Em
minha juventude encontrei o País em distensão. Na aurora dos contagiantes anos
oitenta, testemunhei as grandes manifestações pela redemocratização. A
lembrança das “Diretas Já” me soa triste: na noite da derrota da emenda Dante
de Oliveira, cheguei em casa e vi minha família apreensiva sem ainda conseguir
perceber o curso poderoso das coisas para além de nossas vontades, aquilo que
se costuma chamar o espírito do tempo. Eram tempos de abertura. Que tempos são
os nossos, afinal?
Embora a Lei de Anistia resista e os agentes oficiais da repressão
continuem impunes, a Comissão Nacional de Anistia, bem como as estaduais, tem
feito nos últimos anos um trabalho incansável quanto ao resgate da significação
do Estado de Exceção por meio das indenizações laborais e pedidos de perdão às
vítimas. Entre 2012 e 2014, a Comissão Nacional da Verdade vasculhou os
escombros da nação e trouxe à tona um extenso relatório com recomendações, sem
a participação dos arquivos militares, que se recusaram a colaborar.

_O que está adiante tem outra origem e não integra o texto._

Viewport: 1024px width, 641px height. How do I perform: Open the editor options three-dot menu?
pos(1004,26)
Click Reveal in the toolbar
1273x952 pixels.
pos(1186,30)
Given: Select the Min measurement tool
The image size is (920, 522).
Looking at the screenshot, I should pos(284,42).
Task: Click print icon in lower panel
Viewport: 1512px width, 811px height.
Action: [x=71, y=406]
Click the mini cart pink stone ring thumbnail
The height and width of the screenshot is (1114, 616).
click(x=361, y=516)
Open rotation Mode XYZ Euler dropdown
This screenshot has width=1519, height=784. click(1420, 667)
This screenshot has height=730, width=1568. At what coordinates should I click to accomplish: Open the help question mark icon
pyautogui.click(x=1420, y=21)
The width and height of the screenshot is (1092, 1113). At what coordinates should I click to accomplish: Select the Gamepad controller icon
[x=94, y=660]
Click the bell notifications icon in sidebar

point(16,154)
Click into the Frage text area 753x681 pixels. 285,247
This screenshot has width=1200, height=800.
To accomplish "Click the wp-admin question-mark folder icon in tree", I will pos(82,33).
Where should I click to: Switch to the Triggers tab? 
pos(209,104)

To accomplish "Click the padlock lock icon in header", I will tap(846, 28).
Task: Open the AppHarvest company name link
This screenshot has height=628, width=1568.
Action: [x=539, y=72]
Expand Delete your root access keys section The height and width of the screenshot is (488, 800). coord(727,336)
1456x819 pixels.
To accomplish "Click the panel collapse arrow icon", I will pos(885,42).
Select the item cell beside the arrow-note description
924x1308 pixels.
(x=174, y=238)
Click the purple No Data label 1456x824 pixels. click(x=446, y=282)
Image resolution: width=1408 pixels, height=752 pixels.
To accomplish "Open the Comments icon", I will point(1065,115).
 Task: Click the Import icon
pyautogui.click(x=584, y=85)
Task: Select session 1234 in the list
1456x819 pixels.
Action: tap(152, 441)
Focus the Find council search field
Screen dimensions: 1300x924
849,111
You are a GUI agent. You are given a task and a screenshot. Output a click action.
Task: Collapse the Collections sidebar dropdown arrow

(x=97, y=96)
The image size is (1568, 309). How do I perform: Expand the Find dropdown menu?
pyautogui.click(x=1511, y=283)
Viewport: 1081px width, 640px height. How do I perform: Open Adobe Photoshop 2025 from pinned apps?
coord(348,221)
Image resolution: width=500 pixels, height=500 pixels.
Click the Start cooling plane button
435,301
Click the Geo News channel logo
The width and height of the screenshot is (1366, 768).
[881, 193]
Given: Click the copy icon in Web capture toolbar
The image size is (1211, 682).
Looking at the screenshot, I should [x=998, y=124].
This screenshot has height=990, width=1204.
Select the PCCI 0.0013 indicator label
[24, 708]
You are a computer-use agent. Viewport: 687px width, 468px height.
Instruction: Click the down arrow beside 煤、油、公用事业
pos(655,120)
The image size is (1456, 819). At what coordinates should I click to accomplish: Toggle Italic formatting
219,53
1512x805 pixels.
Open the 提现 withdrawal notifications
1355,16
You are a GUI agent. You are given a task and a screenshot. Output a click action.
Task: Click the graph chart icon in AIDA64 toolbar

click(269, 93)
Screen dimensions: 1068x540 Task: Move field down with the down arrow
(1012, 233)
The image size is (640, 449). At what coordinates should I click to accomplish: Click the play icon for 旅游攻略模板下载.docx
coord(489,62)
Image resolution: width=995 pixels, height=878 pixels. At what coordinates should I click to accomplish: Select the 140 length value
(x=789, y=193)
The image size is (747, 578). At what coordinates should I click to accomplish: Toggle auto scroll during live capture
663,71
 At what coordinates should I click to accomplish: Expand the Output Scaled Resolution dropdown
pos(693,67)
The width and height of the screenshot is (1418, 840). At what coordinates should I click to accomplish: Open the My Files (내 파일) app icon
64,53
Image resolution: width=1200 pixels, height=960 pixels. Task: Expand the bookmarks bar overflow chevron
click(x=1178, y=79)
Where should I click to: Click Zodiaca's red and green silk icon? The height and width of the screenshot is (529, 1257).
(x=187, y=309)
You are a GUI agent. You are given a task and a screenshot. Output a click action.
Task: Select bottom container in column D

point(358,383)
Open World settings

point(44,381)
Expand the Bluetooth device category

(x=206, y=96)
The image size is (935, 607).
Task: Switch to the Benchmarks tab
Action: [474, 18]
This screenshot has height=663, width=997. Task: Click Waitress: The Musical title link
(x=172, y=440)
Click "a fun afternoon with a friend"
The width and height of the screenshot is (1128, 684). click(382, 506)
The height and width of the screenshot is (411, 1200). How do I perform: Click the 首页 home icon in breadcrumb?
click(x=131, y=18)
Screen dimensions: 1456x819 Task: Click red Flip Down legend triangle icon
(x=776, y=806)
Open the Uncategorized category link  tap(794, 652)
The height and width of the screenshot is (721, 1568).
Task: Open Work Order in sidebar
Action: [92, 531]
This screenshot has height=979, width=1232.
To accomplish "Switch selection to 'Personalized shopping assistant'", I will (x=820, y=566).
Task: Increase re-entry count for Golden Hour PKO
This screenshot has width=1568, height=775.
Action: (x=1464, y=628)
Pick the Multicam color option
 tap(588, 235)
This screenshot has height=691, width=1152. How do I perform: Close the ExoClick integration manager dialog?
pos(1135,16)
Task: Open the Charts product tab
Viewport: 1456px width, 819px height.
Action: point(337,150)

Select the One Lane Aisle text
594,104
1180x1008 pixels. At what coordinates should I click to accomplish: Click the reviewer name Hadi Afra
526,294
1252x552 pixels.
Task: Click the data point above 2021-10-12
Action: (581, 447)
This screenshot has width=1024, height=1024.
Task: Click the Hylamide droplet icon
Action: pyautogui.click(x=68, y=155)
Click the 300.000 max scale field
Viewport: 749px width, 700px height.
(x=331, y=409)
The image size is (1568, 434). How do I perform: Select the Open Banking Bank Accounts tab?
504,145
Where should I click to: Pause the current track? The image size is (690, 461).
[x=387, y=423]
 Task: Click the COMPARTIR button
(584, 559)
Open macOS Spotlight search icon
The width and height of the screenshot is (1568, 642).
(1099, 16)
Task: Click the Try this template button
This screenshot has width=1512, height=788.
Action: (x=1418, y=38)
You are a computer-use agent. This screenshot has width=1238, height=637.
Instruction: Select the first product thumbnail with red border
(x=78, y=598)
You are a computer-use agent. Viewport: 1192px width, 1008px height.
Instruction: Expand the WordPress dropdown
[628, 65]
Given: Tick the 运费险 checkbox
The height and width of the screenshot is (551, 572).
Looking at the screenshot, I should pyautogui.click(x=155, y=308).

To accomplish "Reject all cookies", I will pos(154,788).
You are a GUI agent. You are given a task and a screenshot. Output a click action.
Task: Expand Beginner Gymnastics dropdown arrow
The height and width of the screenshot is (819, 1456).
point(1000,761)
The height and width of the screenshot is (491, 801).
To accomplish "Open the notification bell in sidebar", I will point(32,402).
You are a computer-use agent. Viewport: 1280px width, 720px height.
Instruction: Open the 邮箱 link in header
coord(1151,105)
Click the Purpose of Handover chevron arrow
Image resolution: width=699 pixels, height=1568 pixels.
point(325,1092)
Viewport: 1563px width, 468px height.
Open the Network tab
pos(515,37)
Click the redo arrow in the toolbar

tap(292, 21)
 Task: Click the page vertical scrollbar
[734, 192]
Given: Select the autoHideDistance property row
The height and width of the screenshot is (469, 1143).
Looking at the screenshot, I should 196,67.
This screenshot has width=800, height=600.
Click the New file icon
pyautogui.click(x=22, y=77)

Houve já quem dissesse que fazemos a história, sim, mas não do
modo que queremos. Bingo. A passagem dos 50 anos da quartelada nem de longe
significou uma apropriação simbólico-narrativa do País a respeito da recente
violência de Estado. Bem ao contrário, poucos meses depois de apresentado o
relatório final da referida comissão, vimos estupefatos pelas ruas pedidos de
intervenção militar e o que antes era um envergonhado silêncio tornou-se um
agressivo discurso que retoma a narrativa da “gloriosa” que livrou o País dos
“comunistas”. E, pasmem, o governo é comunista e deu no que está dando!
Então, como um grito preso na garganta ecoa o reprimido brado
retumbante, a par de todo o assombroso roteiro de deposição do governo
legitimamente eleito, que vai do impeachment que também é um instrumento legal
e constitucional, pode passar pela renúncia de Dilma e quiçá chegar à
convocação de novas eleições.
O #NãoVaiTerGolpe avança finalmente como a dessublimação do “não
houve golpe”, “não foi golpe, foi revolução” e congêneres. Nunca antes na
história deste País, nem nos 50 anos de 64, o País assumiu tão desabridamente
seu passado de golpe e ditadura.
A população, assim como a minha família na década de 80 às portas
da redemocratização, acompanha incólume o desfecho do verdadeiro circo cujas
lonas se levantam em pleno eixo monumental aguardando os circenses adentrarem
ao picadeiro.
Resta saber quais serão as consequências disso tudo, afinal nos
tempos de Collor, o povo ainda estava no ritmo pós ditadura e não sabia brigar.
Lamentavelmente recordando os protestos recentes e a violência aplicada
neles dos dois lados contrários, realmente posso recordar Regina Duarte durante
a campanha eleitoral de 1990: Tenho medo de Lula, tenho medo do PT e da
capacidade de mobilizar o caos, quer esteja no poder ou brigando por ele!